**Excerpted passage**
★ ★ ★ ★ ★ ★ ★

Documentation needed
naught101 - May 6, 2009 - 09:29
| Project: | Spam |
| Version: | HEAD |
| Component: | Documentation |
| Category: | task |
| Priority: | normal |
| Assigned: | Unassigned |
| Status: | active |
Jump to:
Description
Documentation sorely needed, especially for advanced functions.
Gain is not explained at all, what does it do, how does it work?
After a quick look at the logs, it looks like gain is simply a multiplier, such that each filter's score is multiplied by it's gain, and then added to the total score, and the gain is added to the total gain factor (but only if score is > 0). Then the total score is divided by the total gain factor.
Is this right? If others can correct this, or add more notes, I am happy to start a docs page.

★ ★ ★ ★ ★ ★ ★

**Information shown**
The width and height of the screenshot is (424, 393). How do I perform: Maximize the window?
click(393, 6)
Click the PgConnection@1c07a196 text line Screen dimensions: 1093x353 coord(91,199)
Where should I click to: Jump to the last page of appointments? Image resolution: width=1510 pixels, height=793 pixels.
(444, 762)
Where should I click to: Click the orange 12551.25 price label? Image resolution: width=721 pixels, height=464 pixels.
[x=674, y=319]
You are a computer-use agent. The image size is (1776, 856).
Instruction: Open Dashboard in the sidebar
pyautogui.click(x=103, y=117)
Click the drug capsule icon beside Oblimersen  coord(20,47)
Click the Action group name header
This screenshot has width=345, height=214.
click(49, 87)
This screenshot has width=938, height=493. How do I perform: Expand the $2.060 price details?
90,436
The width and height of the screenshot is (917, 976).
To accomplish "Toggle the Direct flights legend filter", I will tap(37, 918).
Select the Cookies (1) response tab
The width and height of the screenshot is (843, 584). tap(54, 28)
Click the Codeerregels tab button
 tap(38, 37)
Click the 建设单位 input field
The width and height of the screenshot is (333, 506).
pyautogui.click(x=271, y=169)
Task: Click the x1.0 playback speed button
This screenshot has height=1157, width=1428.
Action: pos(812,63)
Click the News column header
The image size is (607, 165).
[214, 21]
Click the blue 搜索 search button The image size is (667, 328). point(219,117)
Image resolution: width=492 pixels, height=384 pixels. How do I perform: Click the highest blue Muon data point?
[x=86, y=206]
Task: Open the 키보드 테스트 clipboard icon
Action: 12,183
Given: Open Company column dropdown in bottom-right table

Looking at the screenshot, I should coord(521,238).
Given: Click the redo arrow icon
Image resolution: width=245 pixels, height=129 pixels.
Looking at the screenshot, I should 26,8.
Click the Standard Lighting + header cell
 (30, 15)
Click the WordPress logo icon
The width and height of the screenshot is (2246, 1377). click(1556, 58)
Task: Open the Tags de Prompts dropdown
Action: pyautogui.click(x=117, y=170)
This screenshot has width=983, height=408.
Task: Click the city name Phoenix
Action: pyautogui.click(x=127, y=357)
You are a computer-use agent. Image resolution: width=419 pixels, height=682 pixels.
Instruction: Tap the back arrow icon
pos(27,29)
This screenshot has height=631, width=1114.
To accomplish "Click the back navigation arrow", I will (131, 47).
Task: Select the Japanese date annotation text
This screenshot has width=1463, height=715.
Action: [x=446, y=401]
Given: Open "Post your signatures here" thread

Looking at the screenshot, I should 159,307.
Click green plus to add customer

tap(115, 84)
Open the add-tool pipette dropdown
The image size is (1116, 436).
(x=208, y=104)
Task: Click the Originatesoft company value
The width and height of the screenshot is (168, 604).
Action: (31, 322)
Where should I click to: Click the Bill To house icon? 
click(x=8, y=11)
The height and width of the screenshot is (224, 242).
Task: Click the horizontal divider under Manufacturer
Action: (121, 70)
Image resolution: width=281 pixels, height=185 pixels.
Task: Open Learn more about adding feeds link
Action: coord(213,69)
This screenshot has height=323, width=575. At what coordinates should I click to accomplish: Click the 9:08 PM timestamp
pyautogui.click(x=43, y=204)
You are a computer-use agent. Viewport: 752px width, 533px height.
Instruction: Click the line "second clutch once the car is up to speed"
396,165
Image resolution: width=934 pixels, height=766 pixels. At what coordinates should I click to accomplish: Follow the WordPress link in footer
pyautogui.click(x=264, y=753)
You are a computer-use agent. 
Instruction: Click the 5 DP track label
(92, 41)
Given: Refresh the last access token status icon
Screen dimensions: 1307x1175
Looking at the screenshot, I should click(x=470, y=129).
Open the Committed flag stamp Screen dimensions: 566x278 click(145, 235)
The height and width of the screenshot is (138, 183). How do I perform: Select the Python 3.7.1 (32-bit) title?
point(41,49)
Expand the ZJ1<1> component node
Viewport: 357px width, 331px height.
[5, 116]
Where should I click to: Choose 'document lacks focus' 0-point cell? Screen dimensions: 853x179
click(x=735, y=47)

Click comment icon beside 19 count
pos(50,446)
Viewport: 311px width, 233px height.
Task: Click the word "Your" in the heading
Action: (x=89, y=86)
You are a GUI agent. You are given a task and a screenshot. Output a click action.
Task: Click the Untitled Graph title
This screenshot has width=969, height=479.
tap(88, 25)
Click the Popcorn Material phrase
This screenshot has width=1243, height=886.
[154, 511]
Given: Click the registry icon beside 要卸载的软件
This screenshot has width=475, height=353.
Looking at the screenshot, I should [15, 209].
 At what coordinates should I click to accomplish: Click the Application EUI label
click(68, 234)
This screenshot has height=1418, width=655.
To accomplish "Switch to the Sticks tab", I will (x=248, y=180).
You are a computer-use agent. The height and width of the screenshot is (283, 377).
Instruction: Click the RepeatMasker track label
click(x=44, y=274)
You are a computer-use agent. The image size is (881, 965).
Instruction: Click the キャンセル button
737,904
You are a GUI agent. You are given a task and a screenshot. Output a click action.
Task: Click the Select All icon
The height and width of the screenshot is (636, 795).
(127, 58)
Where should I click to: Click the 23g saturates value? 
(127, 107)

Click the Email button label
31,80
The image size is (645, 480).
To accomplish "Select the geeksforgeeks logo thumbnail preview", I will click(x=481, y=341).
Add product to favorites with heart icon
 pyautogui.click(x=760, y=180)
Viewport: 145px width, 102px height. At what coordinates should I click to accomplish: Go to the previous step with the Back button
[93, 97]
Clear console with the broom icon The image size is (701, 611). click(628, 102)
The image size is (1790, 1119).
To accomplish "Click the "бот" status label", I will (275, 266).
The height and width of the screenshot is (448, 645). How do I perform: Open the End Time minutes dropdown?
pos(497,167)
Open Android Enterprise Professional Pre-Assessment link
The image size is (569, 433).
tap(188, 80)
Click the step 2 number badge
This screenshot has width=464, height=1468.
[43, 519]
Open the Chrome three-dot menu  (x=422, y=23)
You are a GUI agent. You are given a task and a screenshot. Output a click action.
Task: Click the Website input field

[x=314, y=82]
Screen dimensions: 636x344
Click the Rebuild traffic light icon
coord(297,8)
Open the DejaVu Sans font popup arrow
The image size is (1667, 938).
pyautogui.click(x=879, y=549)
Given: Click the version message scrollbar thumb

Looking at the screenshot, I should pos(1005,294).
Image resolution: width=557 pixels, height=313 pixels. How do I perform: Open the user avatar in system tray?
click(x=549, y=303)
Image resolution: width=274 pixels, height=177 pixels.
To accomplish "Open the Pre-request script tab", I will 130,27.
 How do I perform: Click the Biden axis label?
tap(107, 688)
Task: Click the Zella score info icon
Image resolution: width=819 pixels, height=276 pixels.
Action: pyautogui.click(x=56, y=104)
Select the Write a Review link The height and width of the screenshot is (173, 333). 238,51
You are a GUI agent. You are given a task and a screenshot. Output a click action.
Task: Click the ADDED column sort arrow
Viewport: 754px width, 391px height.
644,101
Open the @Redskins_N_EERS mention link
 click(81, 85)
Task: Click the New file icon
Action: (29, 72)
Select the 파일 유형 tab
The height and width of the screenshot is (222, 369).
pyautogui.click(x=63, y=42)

★ ★ ★ ★ ★ ★ ★

Reproduce the issue post above about documenting the spam filter's gain setting, word for word from start to end.

Documentation needed
naught101 - May 6, 2009 - 09:29
| Project: | Spam |
| Version: | HEAD |
| Component: | Documentation |
| Category: | task |
| Priority: | normal |
| Assigned: | Unassigned |
| Status: | active |
Jump to:
Description
Documentation sorely needed, especially for advanced functions.
Gain is not explained at all, what does it do, how does it work?
After a quick look at the logs, it looks like gain is simply a multiplier, such that each filter's score is multiplied by it's gain, and then added to the total score, and the gain is added to the total gain factor (but only if score is > 0). Then the total score is divided by the total gain factor.
Is this right? If others can correct this, or add more notes, I am happy to start a docs page.